L’aggravarsi della malattia della sua compagna aveva convinto Prampolini a diradare il suo impegno politico. Proprio in quei giorni comunicò ad Andrea Costa la sua impossibilità di allontanarsi da Reggio per recarsi al II Congresso della II Internazionale Socialista, convocato a Bruxelles per il 15 agosto 1891.

La Giustizia del 1° novembre ricordò Giulia Giovanna Segàla con un breve articolo che sottolineò che “Essa è spirata nella fede sicura del suo amore, resistendo alle paurose minacce della religione, che s’appiatta al capezzale della morte per corrompere col problema dell’eternità le coscienze prostate nell’estremo conato della vita”.

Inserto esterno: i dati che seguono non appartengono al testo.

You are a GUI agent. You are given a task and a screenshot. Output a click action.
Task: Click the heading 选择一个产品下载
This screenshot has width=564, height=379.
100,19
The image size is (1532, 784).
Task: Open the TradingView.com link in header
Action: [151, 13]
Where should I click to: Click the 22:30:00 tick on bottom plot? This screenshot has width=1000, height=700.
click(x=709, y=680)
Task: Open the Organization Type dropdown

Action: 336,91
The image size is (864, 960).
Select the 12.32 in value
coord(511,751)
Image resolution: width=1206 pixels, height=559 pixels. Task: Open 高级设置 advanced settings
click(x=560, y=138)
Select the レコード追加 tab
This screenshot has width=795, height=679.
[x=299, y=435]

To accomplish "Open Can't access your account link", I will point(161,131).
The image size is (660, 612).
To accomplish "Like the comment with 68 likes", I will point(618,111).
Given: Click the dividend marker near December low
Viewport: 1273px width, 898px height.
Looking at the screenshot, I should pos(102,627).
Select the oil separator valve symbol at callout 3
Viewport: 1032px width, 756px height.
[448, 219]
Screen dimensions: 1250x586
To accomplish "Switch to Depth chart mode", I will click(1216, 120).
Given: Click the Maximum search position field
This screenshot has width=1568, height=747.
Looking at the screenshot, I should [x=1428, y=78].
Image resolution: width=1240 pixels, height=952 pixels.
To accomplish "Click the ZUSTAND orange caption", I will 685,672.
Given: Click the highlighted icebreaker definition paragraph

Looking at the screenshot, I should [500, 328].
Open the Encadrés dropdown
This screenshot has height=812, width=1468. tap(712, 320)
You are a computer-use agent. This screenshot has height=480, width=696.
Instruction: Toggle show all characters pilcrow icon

I funerali, organizzati dalla Lega socialista, furono celebrati in forma civile, rispettando il desiderio della defunta. Il corteo funebre, preceduto dalla banda cittadina, partì dalla sua abitazione, attraversò la via Emilia, piazza maggiore, via Farini, Porta castello per giungere al cimitero suburbano, dove parlarono l’avv. Cocchi, l’anticlericale signora Masoni-Spaggiari e l’anarchico Martinelli. Il corteo fu accompagnato dalle bandiere della Lega socialista, dell’Internazionale e da quelle di molti circoli.

Camillo si trovò dunque a fronteggiare uno dei periodi più difficili della sua vita. Al dolore per la perdita della sua amata compagna, si aggiunse infatti la preoccupazione di crescere la figlia di poco più di un anno e mezzo di età. Per fortuna lo coadiuvò nell’impresa la sorella Lia, che non lo abbandonò mai e seppe crescere la piccola Piera come una figlia.

L’animo sensibile e malinconico di Prampolini, già incline per natura a periodici momenti depressivi, ne soffrì molto. Solo l’affetto della figlia Pierina, delle sorelle e dei compagni furono in grado di sostenerlo e di rincuorarlo. Anche per questi motivi, oltre che per le sue indiscusse capacità giornalistiche e politiche, Turati e Anna Kuliscioff insistettero molto perché, alla vigilia del Congresso socialista di Genova del 1892, assumesse la direzione del giornale milanese e poi del neonato Partito dei lavoratori italiani, Lotta di classe.